- Presented by: Bill Nimmo
- Country of origin: United States
- Original language: English

Production
- Running time: 30 Minutes

Original release
- Network: CBS
- Release: June 29, 1958 – January 30, 1959

= For Love or Money (game show) =

For Love or Money is a daytime game show that aired on CBS from June 30, 1958 to January 2, 1959, hosted by Bill Nimmo. It was one of the game shows implicated in the 1950s quiz show scandals, which led to its quick cancellation.

==Format==
Each game featured three contestants attempting to buzz in and answer questions first. Each question was associated with a prize and the player with the correct answer could choose to keep to the prize or stop a "dancing decimal machine" on a five digit display which started with the prize value. Later in the show, a home viewer whose phone number was chosen at random was asked a question and if correct, had the same option to take the prize or the money.

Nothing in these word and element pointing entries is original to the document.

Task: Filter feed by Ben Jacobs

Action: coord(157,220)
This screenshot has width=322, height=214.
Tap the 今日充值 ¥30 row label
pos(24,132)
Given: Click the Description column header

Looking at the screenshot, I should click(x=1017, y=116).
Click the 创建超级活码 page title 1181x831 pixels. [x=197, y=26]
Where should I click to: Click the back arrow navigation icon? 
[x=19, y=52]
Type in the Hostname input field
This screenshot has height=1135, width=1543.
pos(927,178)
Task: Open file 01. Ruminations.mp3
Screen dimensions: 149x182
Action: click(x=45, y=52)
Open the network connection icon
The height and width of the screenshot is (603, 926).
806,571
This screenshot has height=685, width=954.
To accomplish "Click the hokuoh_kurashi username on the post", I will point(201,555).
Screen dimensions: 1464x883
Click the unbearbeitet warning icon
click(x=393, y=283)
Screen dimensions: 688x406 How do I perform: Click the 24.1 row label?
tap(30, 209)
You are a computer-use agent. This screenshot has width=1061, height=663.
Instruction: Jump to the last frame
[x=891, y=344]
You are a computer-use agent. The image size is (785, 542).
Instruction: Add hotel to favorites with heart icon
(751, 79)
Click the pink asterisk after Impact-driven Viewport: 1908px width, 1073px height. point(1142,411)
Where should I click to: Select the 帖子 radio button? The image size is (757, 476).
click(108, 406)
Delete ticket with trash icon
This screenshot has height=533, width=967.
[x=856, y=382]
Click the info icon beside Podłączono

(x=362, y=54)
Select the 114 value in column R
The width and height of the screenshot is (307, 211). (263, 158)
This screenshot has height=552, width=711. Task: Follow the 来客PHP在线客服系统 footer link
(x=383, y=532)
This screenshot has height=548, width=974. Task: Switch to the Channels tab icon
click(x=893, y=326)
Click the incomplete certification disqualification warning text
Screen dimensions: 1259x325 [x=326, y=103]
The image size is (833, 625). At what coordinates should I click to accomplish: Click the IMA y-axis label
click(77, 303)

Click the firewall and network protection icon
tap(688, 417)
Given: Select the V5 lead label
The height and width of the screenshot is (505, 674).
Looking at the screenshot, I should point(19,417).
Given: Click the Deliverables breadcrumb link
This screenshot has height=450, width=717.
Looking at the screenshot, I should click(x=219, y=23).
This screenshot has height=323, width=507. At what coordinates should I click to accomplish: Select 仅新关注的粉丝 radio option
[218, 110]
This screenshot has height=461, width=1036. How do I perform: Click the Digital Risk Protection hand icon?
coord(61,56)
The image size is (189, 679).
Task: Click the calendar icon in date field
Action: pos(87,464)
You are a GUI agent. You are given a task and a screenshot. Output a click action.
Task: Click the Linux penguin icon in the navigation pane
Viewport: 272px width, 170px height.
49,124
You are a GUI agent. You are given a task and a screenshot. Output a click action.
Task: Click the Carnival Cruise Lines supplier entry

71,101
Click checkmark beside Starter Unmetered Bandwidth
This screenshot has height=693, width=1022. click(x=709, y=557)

The cash values chosen at random could range from 2¢ to $9,999; however, this only lasted the first week. Starting in the second week, the cash values now ranged from 25¢ to $2,500. Thus, the board now read: 2 5 0 0.

In January 1959, CBS network executives learned that the "dancing decimal machine" was occasionally fixed in such a way that the prize amount it would return would actually not be random. This meant For Love or Money was subject to the same sort of problematic production practices as other implicated game shows of the time like Dotto and The $64,000 Question. CBS immediately moved to cancel the series in early February, making the January 30, 1959 episode the final one aired.

==British version==

In June 1959, ABC Productions produced a British version of For Love or Money for ITV, running for four series until 1961. Its hosts included Keith Fordyce, Bob Monkhouse, Dickie Henderson, and Des O'Connor.

The format was basically the same as the original American version, except that the board displayed a string of four 9s, and the decimal point was replaced with a "flying shilling sign", meaning contestants could win anywhere from 9/- to 9,999/- (just under £500).